■ **Kutipan Sumber**
===============

Adalah sebuah keniscayaan bila pendidikan yang baik menjamin tumbuhnya negara yang baik. Karena hakikat manusia terletak pada pendidikan. Menjadi kejanggalan apabila kita ingin membangun negara ini sonder pendidikan.
Tentu bukan sekedar pendidikan asal-asalan, apalagi pendidikan hipokrit. Namun pendidikan yang menyentuh segenap aspek hidup manusia. Aspek hidup yang kompleks dan sarat makna karena memang manusia adalah makhluk yang kompleks dan paripurna. Menjadi pincang apabila kita hanya mengutamakan salah satu aspek dan mengabaikan aspek lain.

===============

Data lokasi kata dan elemen:
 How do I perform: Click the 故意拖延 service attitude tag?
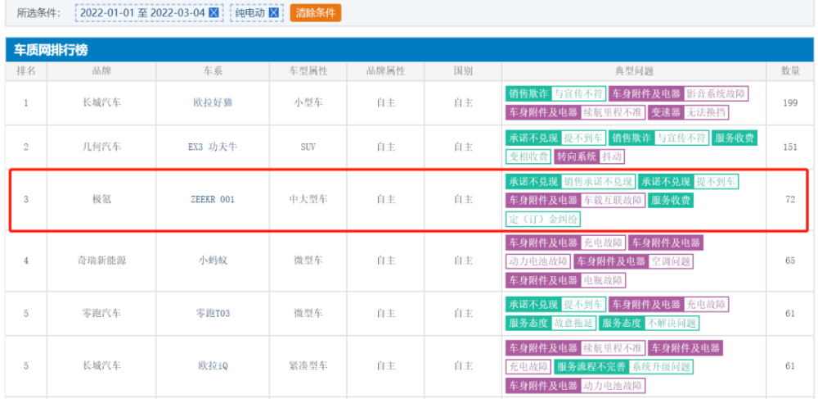click(x=573, y=324)
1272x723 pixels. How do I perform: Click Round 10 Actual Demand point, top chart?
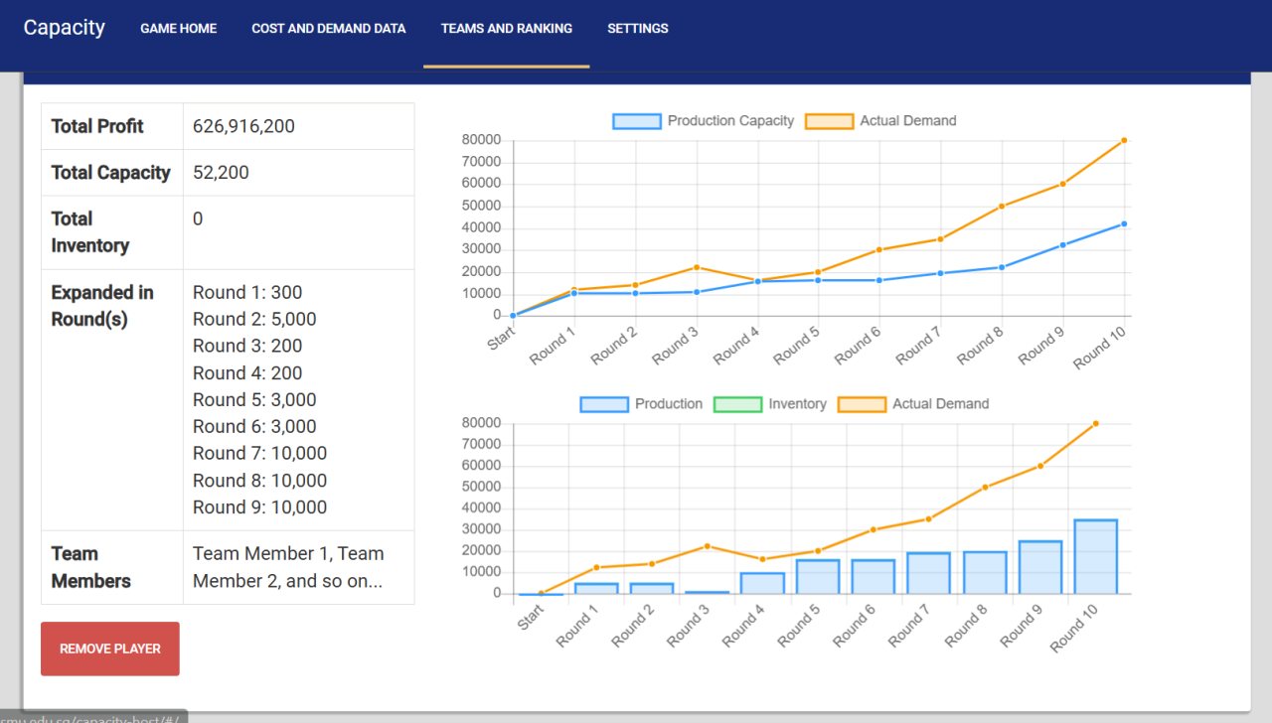click(1124, 140)
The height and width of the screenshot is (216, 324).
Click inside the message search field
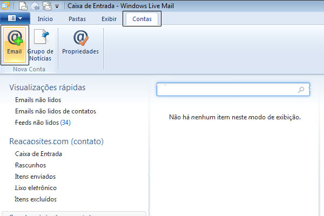[x=227, y=90]
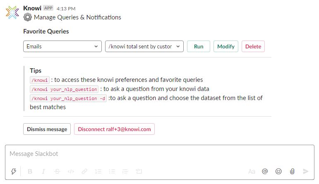
Task: Expand the /knowi total sent query dropdown
Action: point(144,46)
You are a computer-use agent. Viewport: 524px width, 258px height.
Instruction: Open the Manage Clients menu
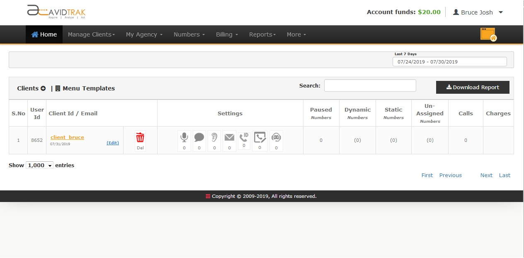(x=91, y=34)
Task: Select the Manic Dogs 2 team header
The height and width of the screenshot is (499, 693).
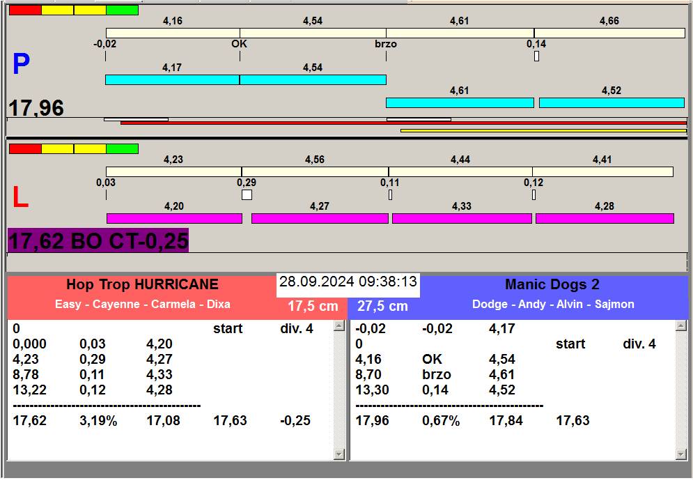Action: pyautogui.click(x=552, y=284)
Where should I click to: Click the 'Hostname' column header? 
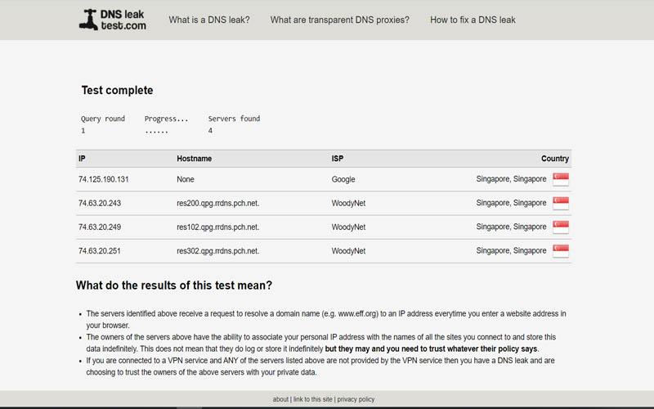click(x=194, y=159)
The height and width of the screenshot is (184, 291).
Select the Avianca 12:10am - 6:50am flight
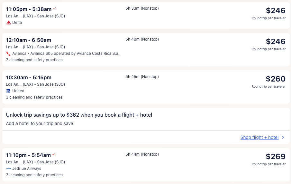tap(29, 40)
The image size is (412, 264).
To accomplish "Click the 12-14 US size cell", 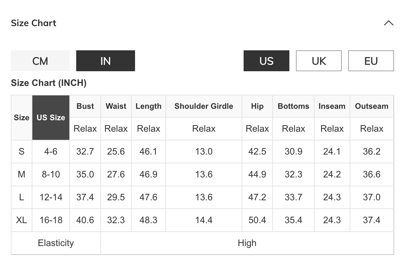I will 51,197.

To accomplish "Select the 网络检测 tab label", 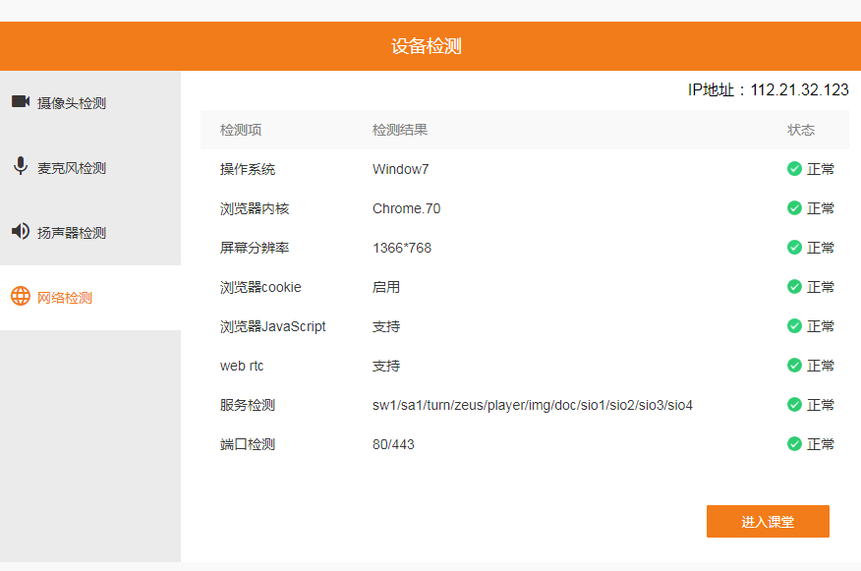I will coord(65,298).
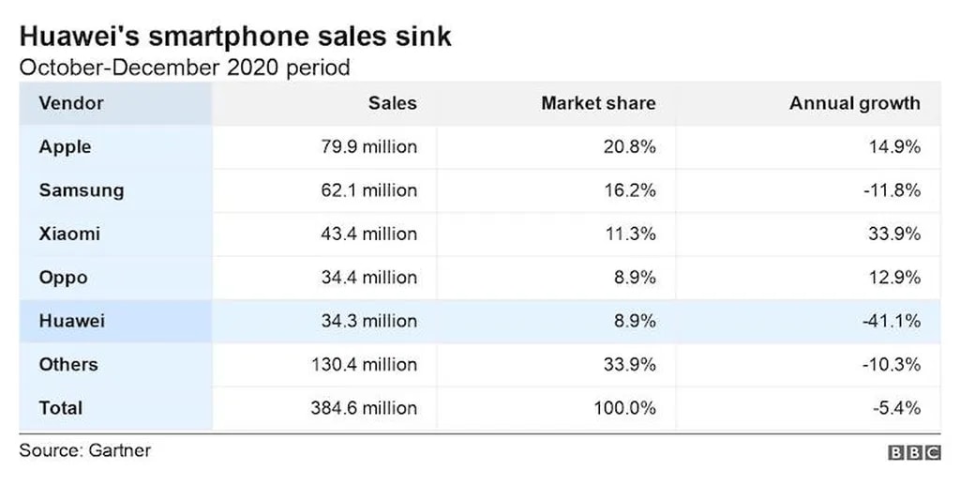Image resolution: width=960 pixels, height=485 pixels.
Task: Select the 384.6 million total sales cell
Action: [x=364, y=408]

===============

■ **Tantangan**
1. Tuliskan kembali persis baris-baris pada daftar, mulai dari baris yang memuat "The height and width of the screenshot is (216, 324)." sampai dengan baris yang memuat "Action: point(144,46)", kedua ujungnya ikut disertakan. Gambar tidak perlu dimasukkan ke dalam jawaban.
2. Teruskan teks tentang pendidikan itu, mulai setelah kalimat terakhirnya.
Teks tentang pendidikan dan daftar ini tidak saling berkaitan.

■ **Jawaban per Tugas**
1.
The height and width of the screenshot is (216, 324).
Click inside the message search field
[x=227, y=90]
Task: Expand the /knowi total sent query dropdown
Action: point(144,46)

2.
Bangunan pendidikan yang kokoh haruslah dimulai dari dasar yang kokoh. Terpancang tiang-tiang moral yang menjulang namun mengakar. Berdinding budaya, berpintu pengetahuan, berjendela toleransi dan beratap kearifan.
Bangunan pendidikan yang dimaksud disesuaikan dengan tanggung jawab yang kita emban. Mungkin bangunan pendidikan tersebut berupa negara dan birokrasinya, sekolah/pesantren, kursus dan lembaga informal lainnya, atau bahkan rumah tangga kita dan individu pribadi kita. Seberapaun besar atau kecilnya tanggung jawab kita, bukanlah ukuran kemuliaan. Namun seberapa kokoh dan baik bangunan tersebut yang menjadi tolok ukur.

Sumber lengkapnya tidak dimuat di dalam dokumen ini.